I agree and disagree.. ....... I like the cats they use in the Americas Cup, they are amazing feats of engineering and would be amazing to sail.
But I don't think they should be in the Americas Cup....the Cup had been sailed in what the best mono hulls of their period for a 100+ years and it should have stayed a match race with mono hulls.
Yep, a lot of the support for the change to multis in the AC has come from people who seem to have obtained their America's Cup history from rubbishy press releases and over-hyped news reports. They say things such as "the America's Cup has always been about the biggest, fastest and most extreme boats" which is simply untrue. The AC boats have rarely been the fastest class racing, and they have never been the biggest racing boats.

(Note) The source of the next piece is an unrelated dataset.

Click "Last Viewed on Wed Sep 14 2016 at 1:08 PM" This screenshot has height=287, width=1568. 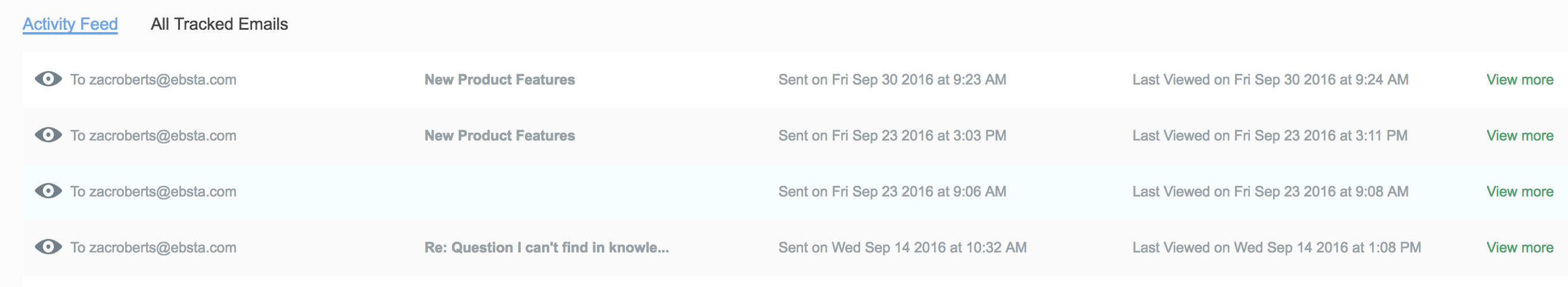coord(1277,248)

Even John C Stevens, the main man of the syndicate that owned the original America, had a boat that was too big and fast to be allowed to enter the America's Cup itself.
Unfortunately the pop history has been used as a way to distort the truth about the AC. In reality it has normally been quite closely linked to the mainstream racing. It has normally used basically the same rules (ie the vast cutters like Reliance used the same rating rule as the 25 foot Half Raters, the 12 Metres were big versions of 8,6, Scandanavian 5 and even 2.4 Metres) and the boats have almost always been MORE conservative than smaller craft, rather than being the radical machines that the hypesters claim.
So the move to cats has divorced the AC from its true heritage and its true strengths. The pity of it is that those making the decisions didn't actually have the guts to do research on the history and on whether the modern format would really work. The big drop in the fleet size shows that their calls were wrong, yet they won't admit it.
Even more unfortunately, the same concept, which claims that extreme performance will create more interest, is running deep through the sport at the moment and the whole sport is suffering because of it.